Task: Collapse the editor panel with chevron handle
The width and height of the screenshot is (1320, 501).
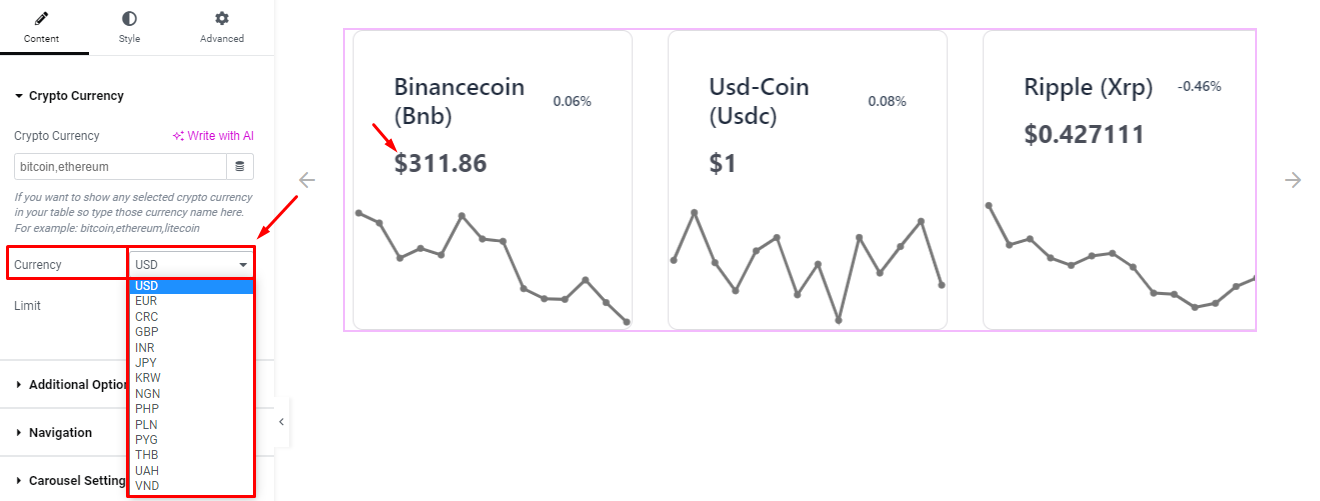Action: 281,422
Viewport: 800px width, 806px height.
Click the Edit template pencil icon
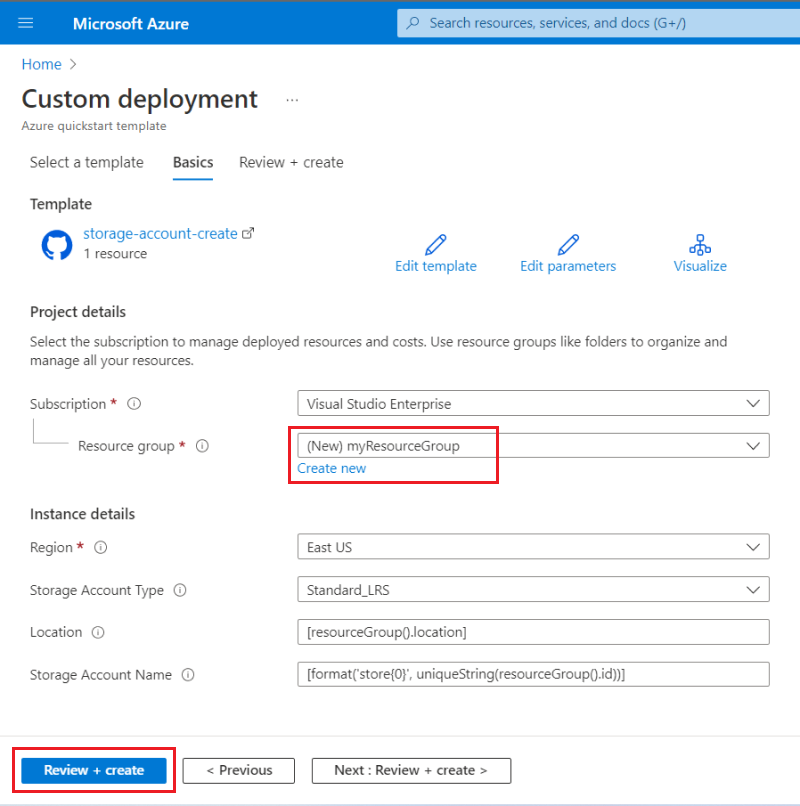tap(436, 244)
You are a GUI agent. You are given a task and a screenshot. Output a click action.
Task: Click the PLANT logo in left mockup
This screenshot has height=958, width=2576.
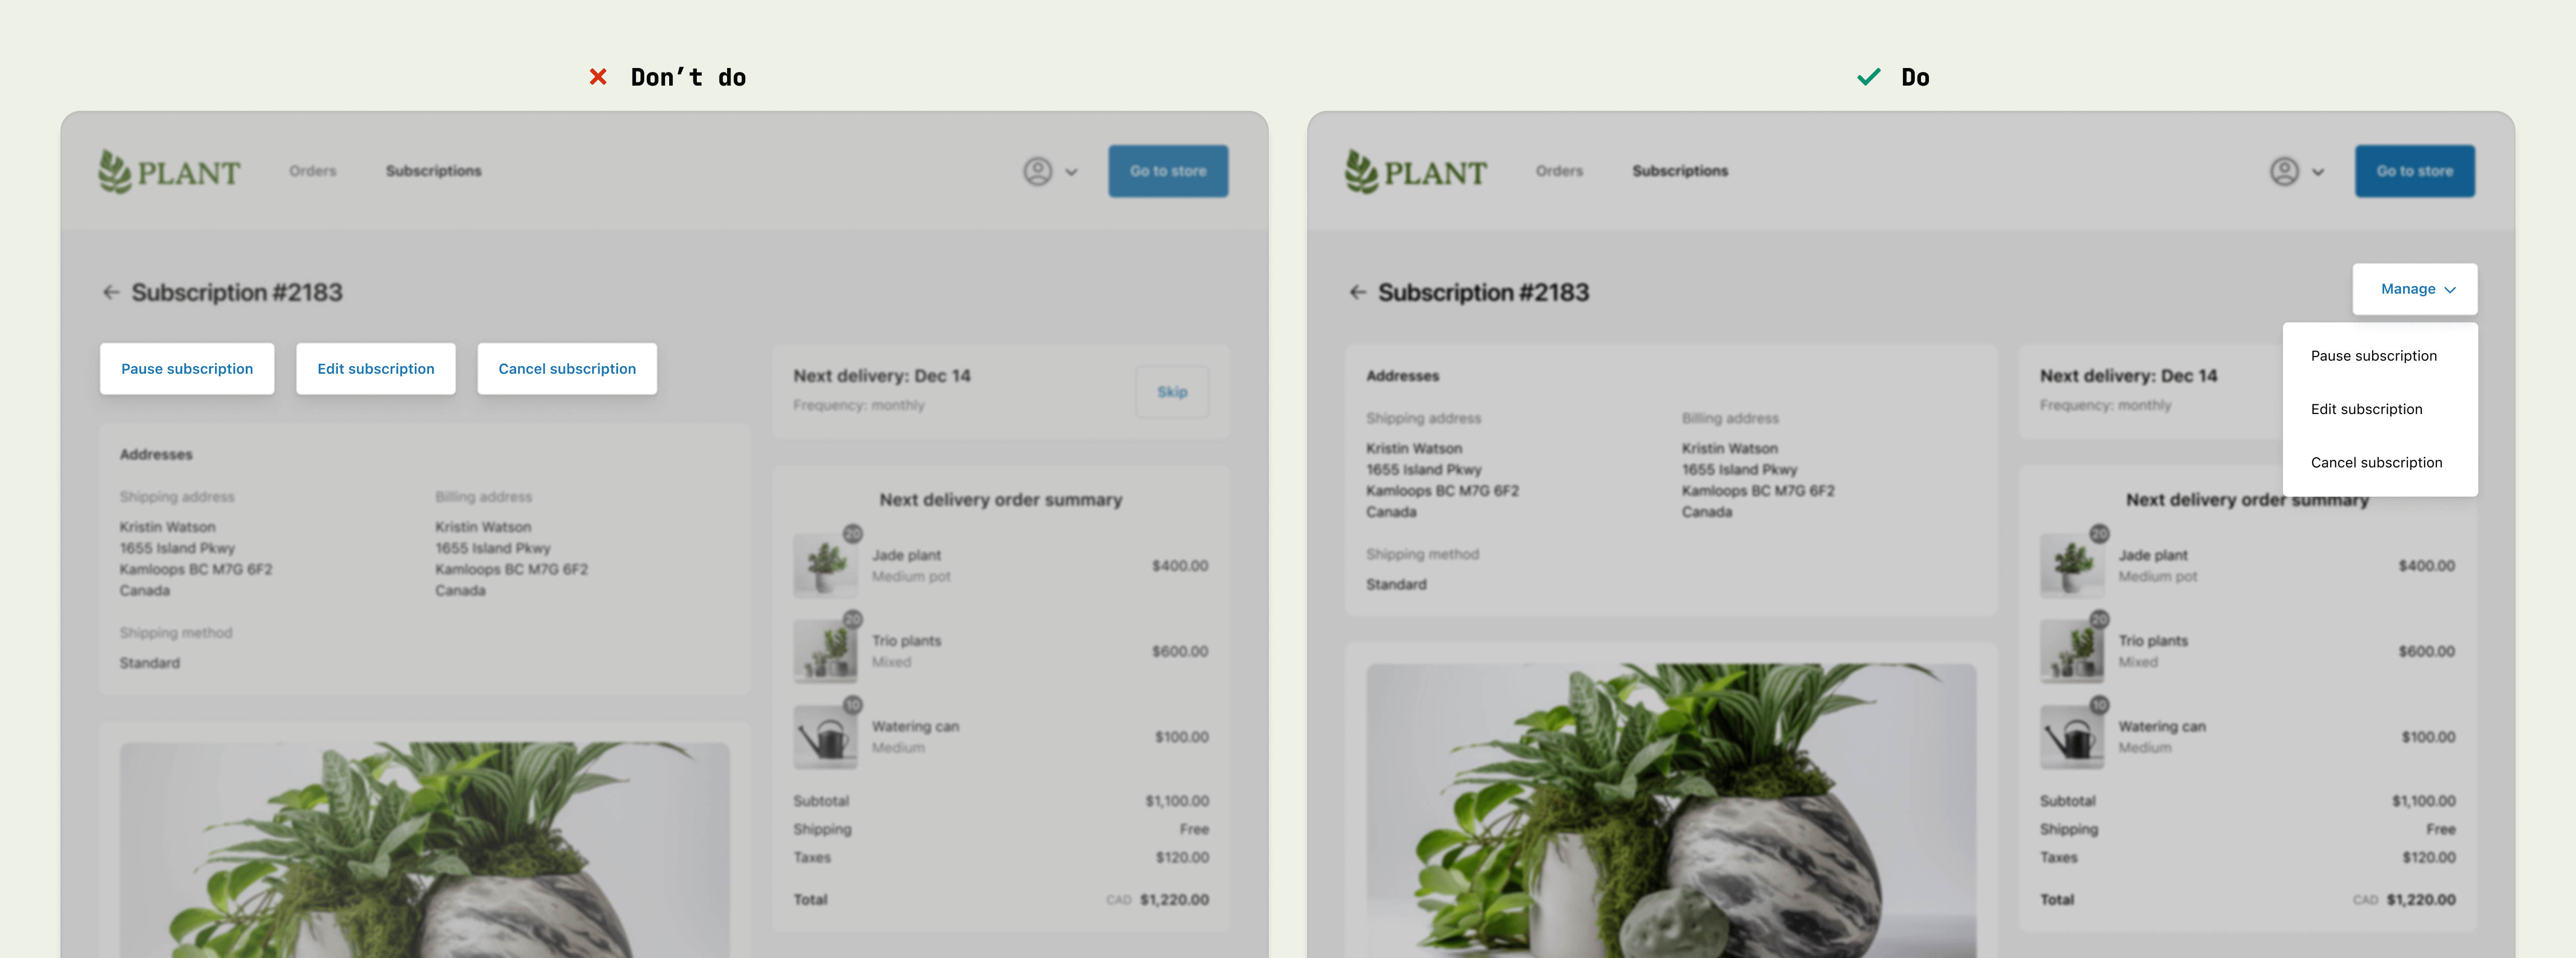pos(169,172)
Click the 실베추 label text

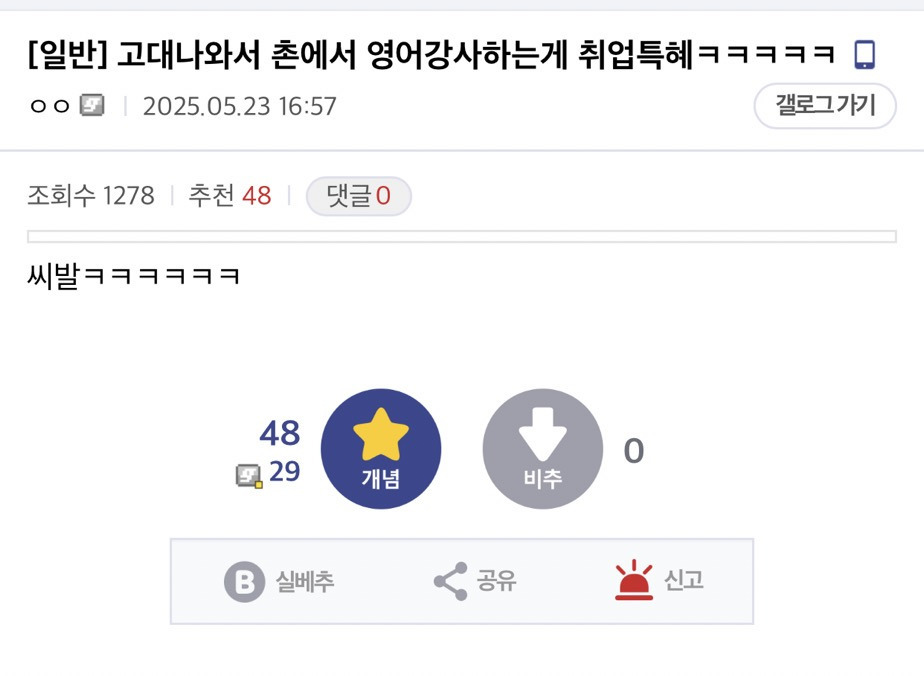click(x=305, y=582)
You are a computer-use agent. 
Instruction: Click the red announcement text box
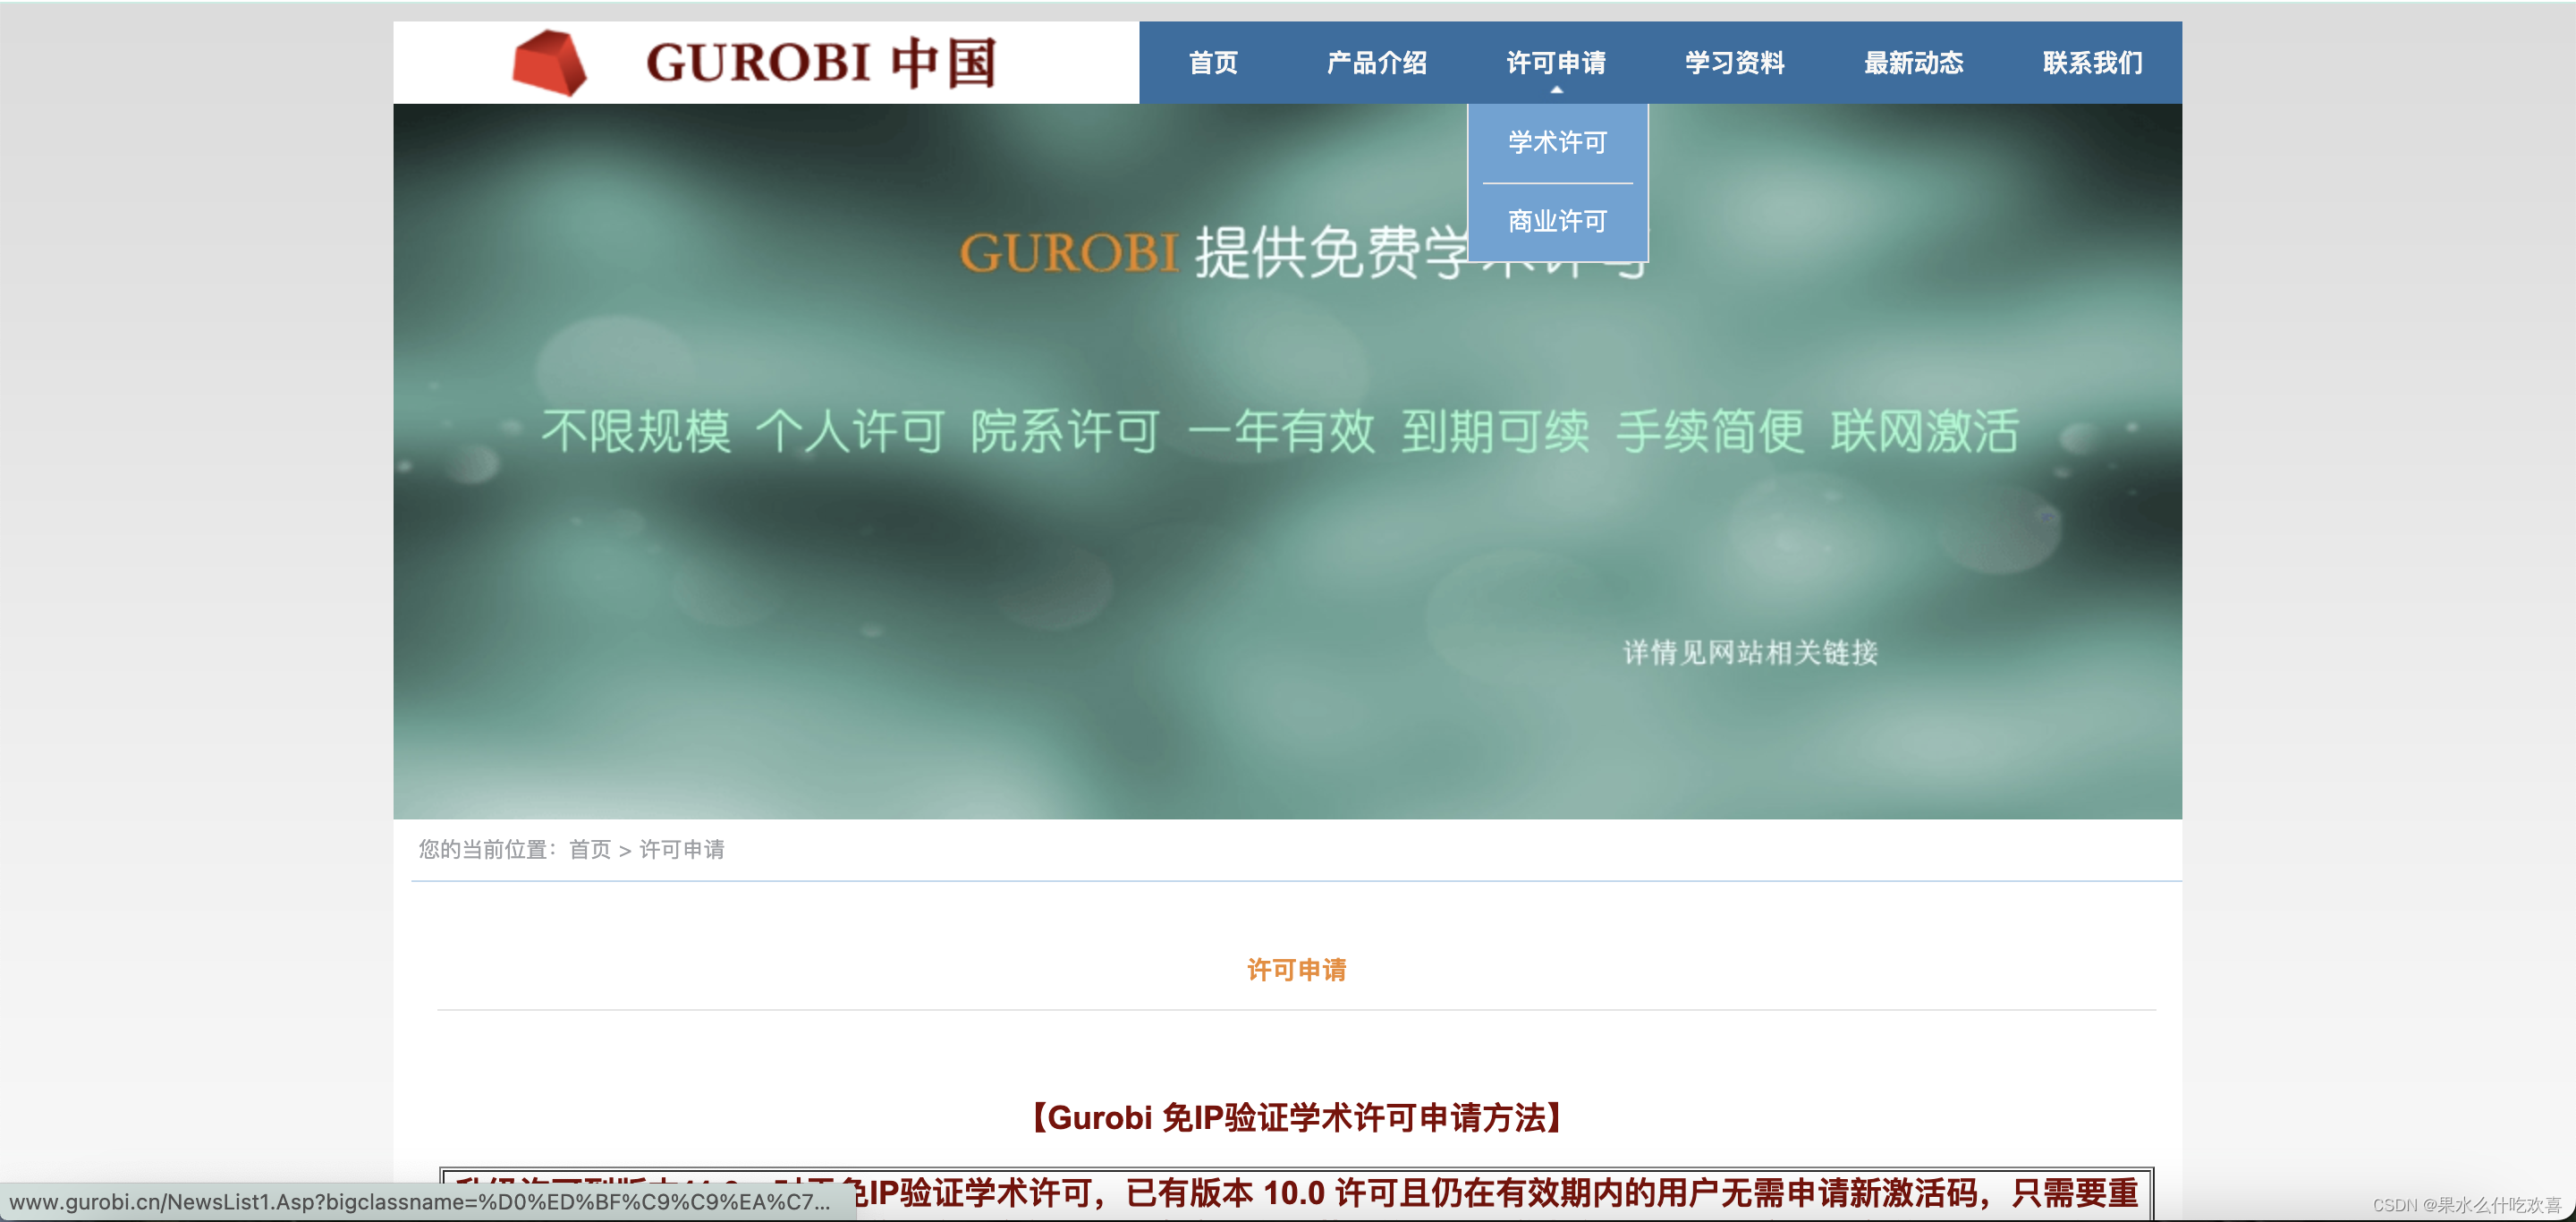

▬▬▬▬▬▬▬▬▬▬

*Problem to work on:* Quote all of the items above word for word, leaving out the pictures.

*Correct output:*
Task: Collapse the editor panel with chevron handle
The width and height of the screenshot is (1320, 501).
Action: 281,422
Viewport: 800px width, 806px height.
Click the Edit template pencil icon
tap(436, 244)
You are a GUI agent. You are given a task and a screenshot. Output a click action.
Task: Click the PLANT logo in left mockup
This screenshot has height=958, width=2576.
pos(169,172)
Click the 실베추 label text

click(x=305, y=582)
You are a computer-use agent. 
Instruction: Click the red announcement text box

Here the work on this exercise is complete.